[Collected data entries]
- Opening Delimiter -

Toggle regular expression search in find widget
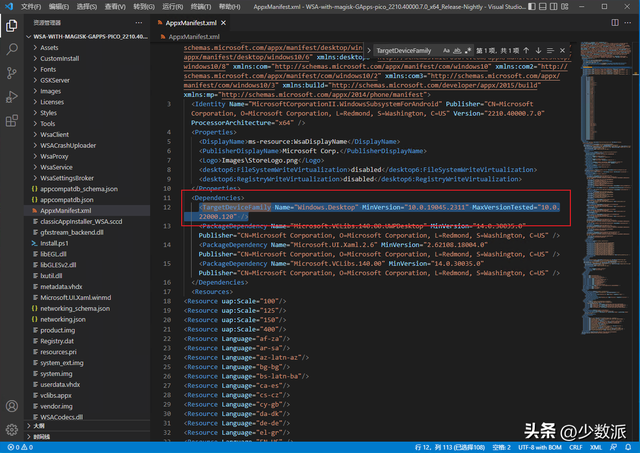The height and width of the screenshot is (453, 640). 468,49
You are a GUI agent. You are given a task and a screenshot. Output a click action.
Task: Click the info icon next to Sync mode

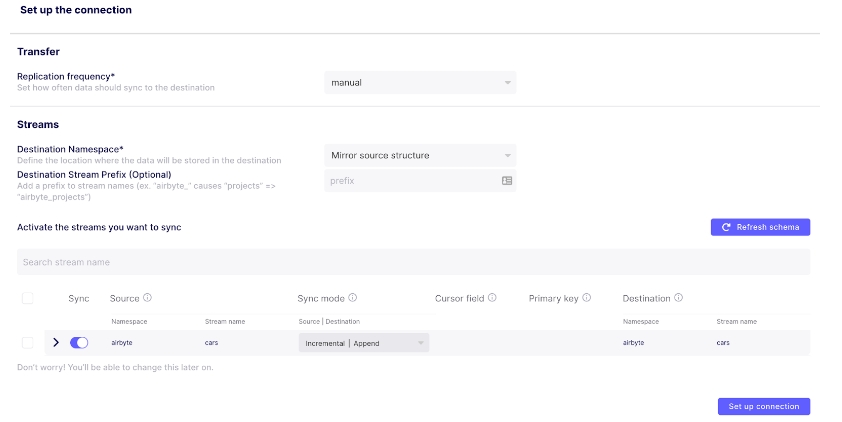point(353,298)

- Closing Delimiter -

* _Activity_
Return all of the entries exactly as written, but drop any pictures they hold.

* _Output of the task_
Toggle regular expression search in find widget
The height and width of the screenshot is (453, 640). 468,49
You are a GUI agent. You are given a task and a screenshot. Output a click action.
Task: Click the info icon next to Sync mode

point(353,298)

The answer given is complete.